[Dataset excerpts]:
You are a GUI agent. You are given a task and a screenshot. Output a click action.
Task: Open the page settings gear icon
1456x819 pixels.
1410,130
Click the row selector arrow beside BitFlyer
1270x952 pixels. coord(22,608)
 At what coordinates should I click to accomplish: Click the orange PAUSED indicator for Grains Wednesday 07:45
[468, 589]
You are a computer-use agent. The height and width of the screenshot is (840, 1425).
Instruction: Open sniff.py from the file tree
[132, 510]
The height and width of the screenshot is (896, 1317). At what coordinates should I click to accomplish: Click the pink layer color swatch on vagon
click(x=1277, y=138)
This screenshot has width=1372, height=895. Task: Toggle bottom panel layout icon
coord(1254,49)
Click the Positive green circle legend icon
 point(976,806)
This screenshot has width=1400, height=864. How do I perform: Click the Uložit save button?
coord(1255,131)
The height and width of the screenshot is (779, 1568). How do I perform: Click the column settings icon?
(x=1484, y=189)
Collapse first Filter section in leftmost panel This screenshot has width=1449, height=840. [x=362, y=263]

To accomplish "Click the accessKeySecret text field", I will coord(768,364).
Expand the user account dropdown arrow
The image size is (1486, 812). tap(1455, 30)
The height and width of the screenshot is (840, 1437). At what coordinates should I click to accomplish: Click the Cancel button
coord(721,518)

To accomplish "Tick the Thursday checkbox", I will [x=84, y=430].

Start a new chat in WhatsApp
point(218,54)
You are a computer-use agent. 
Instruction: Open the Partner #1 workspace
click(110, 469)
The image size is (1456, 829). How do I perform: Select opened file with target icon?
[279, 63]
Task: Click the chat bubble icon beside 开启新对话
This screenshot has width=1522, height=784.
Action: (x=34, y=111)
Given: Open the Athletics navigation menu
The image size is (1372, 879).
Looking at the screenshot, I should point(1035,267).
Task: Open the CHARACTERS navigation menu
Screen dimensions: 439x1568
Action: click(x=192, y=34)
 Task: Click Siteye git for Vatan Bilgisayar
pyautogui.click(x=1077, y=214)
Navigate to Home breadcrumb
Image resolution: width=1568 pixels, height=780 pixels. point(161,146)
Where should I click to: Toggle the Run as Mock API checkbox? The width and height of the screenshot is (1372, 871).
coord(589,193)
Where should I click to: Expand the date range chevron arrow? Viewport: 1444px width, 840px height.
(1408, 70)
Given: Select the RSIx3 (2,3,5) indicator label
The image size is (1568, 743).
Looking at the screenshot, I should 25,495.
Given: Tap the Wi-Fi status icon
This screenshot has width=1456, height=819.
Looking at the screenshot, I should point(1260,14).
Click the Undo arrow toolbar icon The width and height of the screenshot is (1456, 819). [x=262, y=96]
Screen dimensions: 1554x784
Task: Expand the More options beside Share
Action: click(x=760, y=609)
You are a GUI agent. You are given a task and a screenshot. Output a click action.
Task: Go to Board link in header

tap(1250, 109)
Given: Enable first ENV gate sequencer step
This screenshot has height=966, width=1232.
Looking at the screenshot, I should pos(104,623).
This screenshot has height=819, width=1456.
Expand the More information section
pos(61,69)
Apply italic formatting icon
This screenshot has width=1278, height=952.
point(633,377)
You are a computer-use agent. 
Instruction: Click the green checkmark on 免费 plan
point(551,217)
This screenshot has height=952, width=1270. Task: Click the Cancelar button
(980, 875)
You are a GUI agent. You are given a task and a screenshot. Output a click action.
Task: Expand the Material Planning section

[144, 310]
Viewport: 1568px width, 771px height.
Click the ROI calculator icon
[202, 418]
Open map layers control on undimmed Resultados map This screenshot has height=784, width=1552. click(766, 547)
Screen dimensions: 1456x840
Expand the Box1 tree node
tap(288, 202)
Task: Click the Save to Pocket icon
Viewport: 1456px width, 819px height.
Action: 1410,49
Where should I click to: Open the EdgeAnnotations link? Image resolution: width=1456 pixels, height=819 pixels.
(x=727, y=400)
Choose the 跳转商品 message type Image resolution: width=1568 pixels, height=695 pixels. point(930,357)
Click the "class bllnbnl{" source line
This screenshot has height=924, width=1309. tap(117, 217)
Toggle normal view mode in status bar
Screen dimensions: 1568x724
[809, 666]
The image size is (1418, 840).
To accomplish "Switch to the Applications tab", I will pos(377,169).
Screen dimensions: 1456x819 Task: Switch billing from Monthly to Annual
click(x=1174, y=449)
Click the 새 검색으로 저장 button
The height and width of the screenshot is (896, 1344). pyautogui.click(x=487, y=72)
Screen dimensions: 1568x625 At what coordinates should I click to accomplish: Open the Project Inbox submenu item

[Task instructions]: Repeat every record, keeping each word and mark exactly as it is.

[Result]:
You are a GUI agent. You are given a task and a screenshot. Output a click action.
Task: Open the page settings gear icon
1456x819 pixels.
1410,130
Click the row selector arrow beside BitFlyer
1270x952 pixels. coord(22,608)
 At what coordinates should I click to accomplish: Click the orange PAUSED indicator for Grains Wednesday 07:45
[468, 589]
You are a computer-use agent. The height and width of the screenshot is (840, 1425).
Instruction: Open sniff.py from the file tree
[132, 510]
The height and width of the screenshot is (896, 1317). At what coordinates should I click to accomplish: Click the pink layer color swatch on vagon
click(x=1277, y=138)
This screenshot has width=1372, height=895. Task: Toggle bottom panel layout icon
coord(1254,49)
Click the Positive green circle legend icon
 point(976,806)
This screenshot has width=1400, height=864. How do I perform: Click the Uložit save button?
coord(1255,131)
The height and width of the screenshot is (779, 1568). How do I perform: Click the column settings icon?
(x=1484, y=189)
Collapse first Filter section in leftmost panel This screenshot has width=1449, height=840. [x=362, y=263]

To accomplish "Click the accessKeySecret text field", I will coord(768,364).
Expand the user account dropdown arrow
The image size is (1486, 812). tap(1455, 30)
The height and width of the screenshot is (840, 1437). At what coordinates should I click to accomplish: Click the Cancel button
coord(721,518)

To accomplish "Tick the Thursday checkbox", I will [x=84, y=430].

Start a new chat in WhatsApp
point(218,54)
You are a computer-use agent. 
Instruction: Open the Partner #1 workspace
click(110, 469)
The image size is (1456, 829). How do I perform: Select opened file with target icon?
[279, 63]
Task: Click the chat bubble icon beside 开启新对话
This screenshot has width=1522, height=784.
Action: (x=34, y=111)
Given: Open the Athletics navigation menu
The image size is (1372, 879).
Looking at the screenshot, I should point(1035,267).
Task: Open the CHARACTERS navigation menu
Screen dimensions: 439x1568
Action: click(x=192, y=34)
 Task: Click Siteye git for Vatan Bilgisayar
pyautogui.click(x=1077, y=214)
Navigate to Home breadcrumb
Image resolution: width=1568 pixels, height=780 pixels. point(161,146)
Where should I click to: Toggle the Run as Mock API checkbox? The width and height of the screenshot is (1372, 871).
coord(589,193)
Where should I click to: Expand the date range chevron arrow? Viewport: 1444px width, 840px height.
(1408, 70)
Given: Select the RSIx3 (2,3,5) indicator label
The image size is (1568, 743).
Looking at the screenshot, I should 25,495.
Given: Tap the Wi-Fi status icon
This screenshot has width=1456, height=819.
Looking at the screenshot, I should point(1260,14).
Click the Undo arrow toolbar icon The width and height of the screenshot is (1456, 819). [x=262, y=96]
Screen dimensions: 1554x784
Task: Expand the More options beside Share
Action: click(x=760, y=609)
You are a GUI agent. You are given a task and a screenshot. Output a click action.
Task: Go to Board link in header

tap(1250, 109)
Given: Enable first ENV gate sequencer step
This screenshot has height=966, width=1232.
Looking at the screenshot, I should pos(104,623).
This screenshot has height=819, width=1456.
Expand the More information section
pos(61,69)
Apply italic formatting icon
This screenshot has width=1278, height=952.
point(633,377)
You are a computer-use agent. 
Instruction: Click the green checkmark on 免费 plan
point(551,217)
This screenshot has height=952, width=1270. Task: Click the Cancelar button
(980, 875)
You are a GUI agent. You are given a task and a screenshot. Output a click action.
Task: Expand the Material Planning section

[144, 310]
Viewport: 1568px width, 771px height.
Click the ROI calculator icon
[202, 418]
Open map layers control on undimmed Resultados map This screenshot has height=784, width=1552. click(766, 547)
Screen dimensions: 1456x840
Expand the Box1 tree node
tap(288, 202)
Task: Click the Save to Pocket icon
Viewport: 1456px width, 819px height.
Action: 1410,49
Where should I click to: Open the EdgeAnnotations link? Image resolution: width=1456 pixels, height=819 pixels.
(x=727, y=400)
Choose the 跳转商品 message type Image resolution: width=1568 pixels, height=695 pixels. point(930,357)
Click the "class bllnbnl{" source line
This screenshot has height=924, width=1309. tap(117, 217)
Toggle normal view mode in status bar
Screen dimensions: 1568x724
[809, 666]
The image size is (1418, 840).
To accomplish "Switch to the Applications tab", I will pos(377,169).
Screen dimensions: 1456x819 Task: Switch billing from Monthly to Annual
click(x=1174, y=449)
Click the 새 검색으로 저장 button
The height and width of the screenshot is (896, 1344). pyautogui.click(x=487, y=72)
Screen dimensions: 1568x625 At what coordinates should I click to accomplish: Open the Project Inbox submenu item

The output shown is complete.